Früher war der Dorsch ein Brocken. Wer in den 1980er-Jahren vor Bornholm die Netze einholte, konnte mit einem kapitalen Fang rechnen: über ein Meter lang, bis zu 40 Kilo schwer – ein einziger Fisch konnte eine Mahlzeit für eine Großfamilie liefern. Heute sieht das anders aus. Die Dorsche sind geschrumpft. Und das hat Gründe bis in die DNA der Fische hinein.

Ein ausgewachsener Dorsch aus dem Jahr 2025 würde auf einen normalen Teller passen. Würde – denn der Fang ist aufgrund des Zusammenbruchs der Bestände seit 2019 verboten. Jetzt haben Forscher des Helmholtz-Zentrums für Ozeanforschung (GEOMAR) in Kiel nachgewiesen, dass nicht nur der Populationsschwund, sondern auch das körperliche Schrumpfen auf die Fischerei zurückzuführen ist.

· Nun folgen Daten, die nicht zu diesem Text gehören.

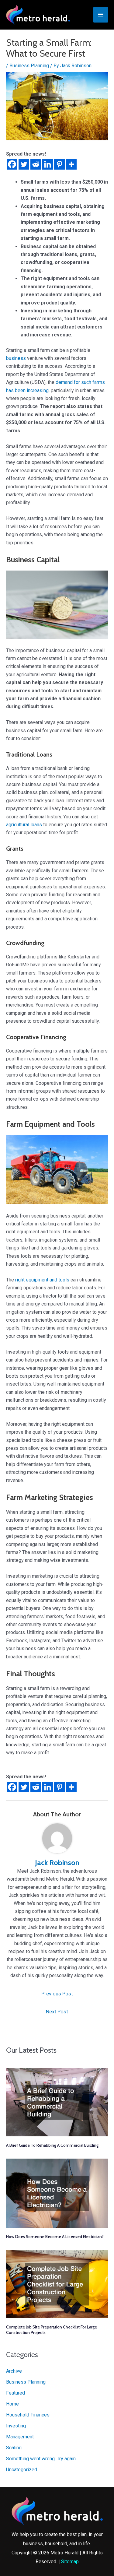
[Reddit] (35, 164)
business (16, 358)
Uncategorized (21, 2469)
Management (20, 2437)
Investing (16, 2426)
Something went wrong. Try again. (41, 2459)
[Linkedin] (47, 164)
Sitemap (70, 2561)
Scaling (14, 2448)
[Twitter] (24, 164)
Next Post (57, 2011)
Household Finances (28, 2415)
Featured (15, 2393)
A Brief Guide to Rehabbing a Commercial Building (52, 2145)
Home (12, 2404)
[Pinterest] (59, 164)
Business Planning (29, 66)
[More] (71, 164)
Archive (14, 2371)
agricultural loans (24, 825)
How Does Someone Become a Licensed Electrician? (55, 2236)
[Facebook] (12, 164)
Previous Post (57, 1994)
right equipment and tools (42, 1280)
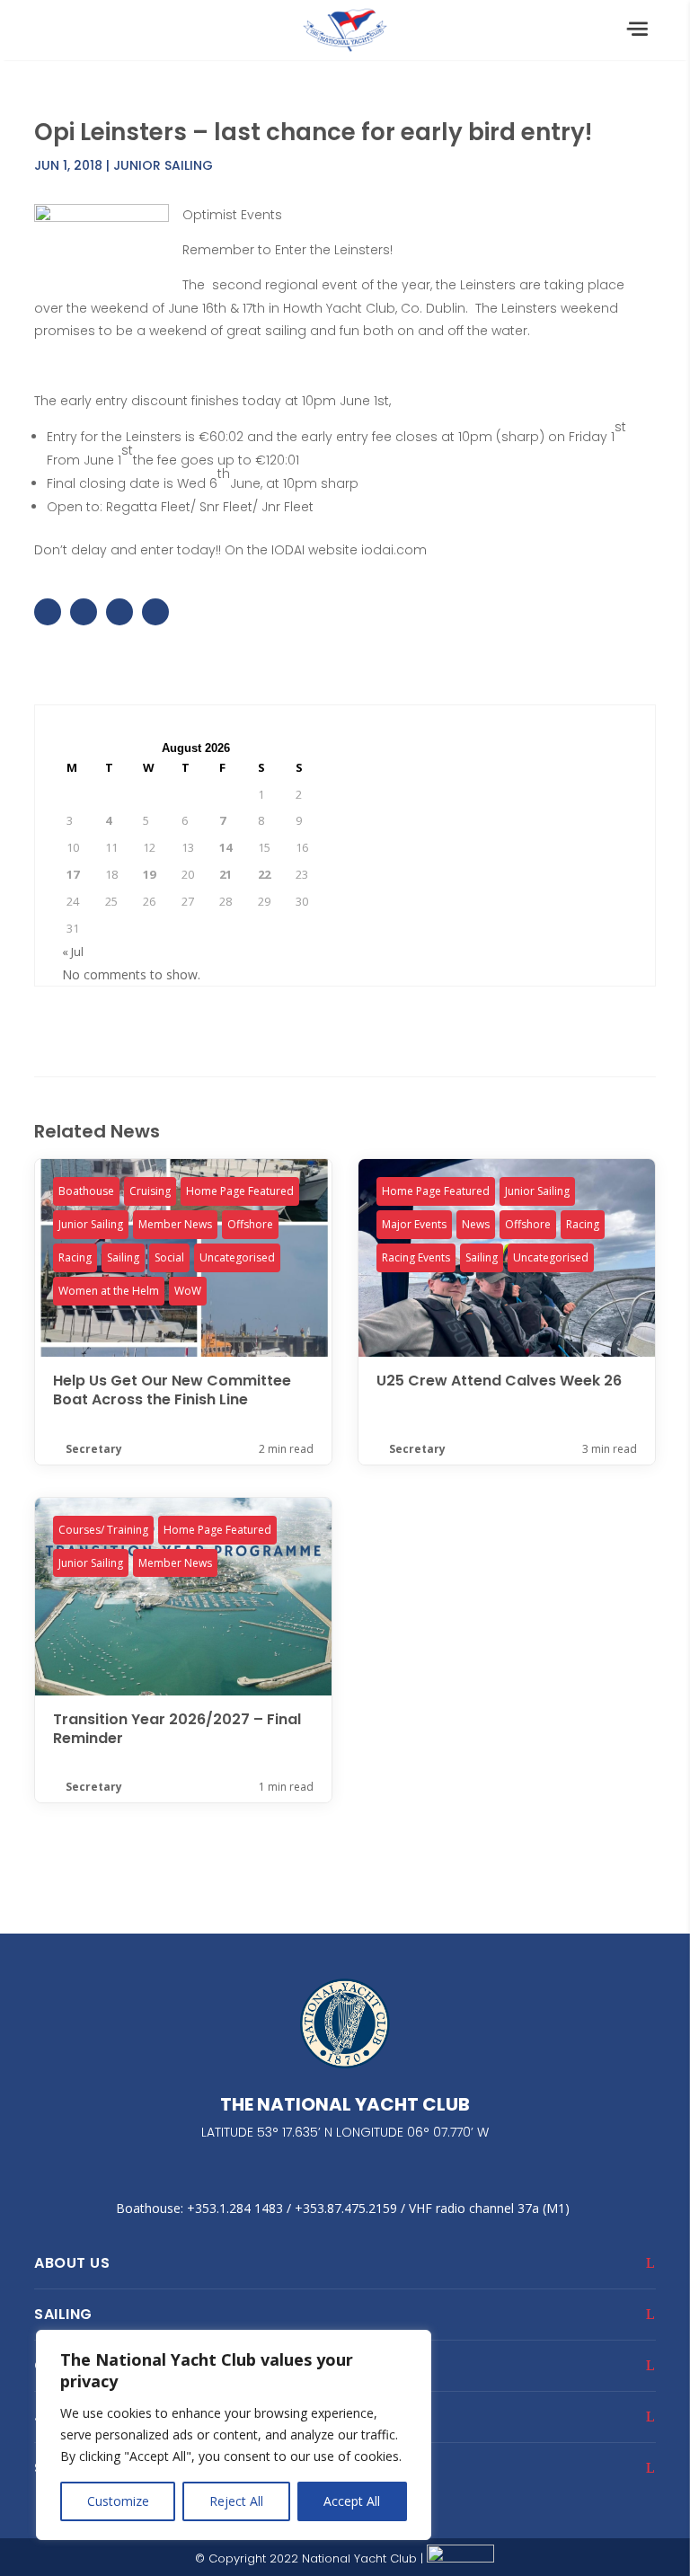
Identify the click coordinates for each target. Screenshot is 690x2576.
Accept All (351, 2501)
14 (225, 847)
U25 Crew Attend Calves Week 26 (506, 1311)
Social (169, 1257)
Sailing (123, 1257)
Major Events (414, 1224)
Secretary (94, 1448)
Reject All (236, 2501)
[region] (233, 2435)
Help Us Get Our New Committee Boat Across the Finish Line (183, 1311)
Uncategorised (237, 1257)
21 (225, 874)
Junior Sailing (163, 165)
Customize (118, 2501)
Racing (75, 1257)
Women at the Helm (108, 1290)
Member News (175, 1224)
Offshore (250, 1224)
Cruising (150, 1191)
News (476, 1224)
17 (72, 874)
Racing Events (416, 1257)
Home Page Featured (240, 1191)
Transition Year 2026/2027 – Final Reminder (183, 1650)
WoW (187, 1290)
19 (149, 874)
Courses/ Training (103, 1529)
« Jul (73, 951)
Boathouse (86, 1191)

„Die selektive Übernutzung hat das Genom des östlichen Ostseedorsches verändert“, sagt Kwi Young Han vom GEOMAR, Erstautorin einer entsprechenden Studie, die Ende Juni im Fachjournal „Science Advances“ erschienen ist. „Sichtbar wird dies an dem Rückgang der durchschnittlichen Größe, was wir auf geringere Wachstumsraten zurückführen konnten“, erläutert die Evolutionsbiologin.

Spurensuche im Gehörstein

Für diesen Nachweis nutzten die Forscher Gehörsteinchen von 152 Dorschen, die zwischen 1996 und 2019 im Bornholm-Becken gefangen wurden. Der Gehörstein (in der Fachsprache als Otolith bezeichnet) ist ein kleines kalkhaltiges Strukturelement im Innenohr von Fischen. Sie wachsen lebenslang und lagern dabei Schicht um Schicht neue Kalkmaterialien ab. Ähnlich wie bei Baumringen lassen sich an ihnen das Alter und das Wachstum in bestimmten Lebensjahren ablesen.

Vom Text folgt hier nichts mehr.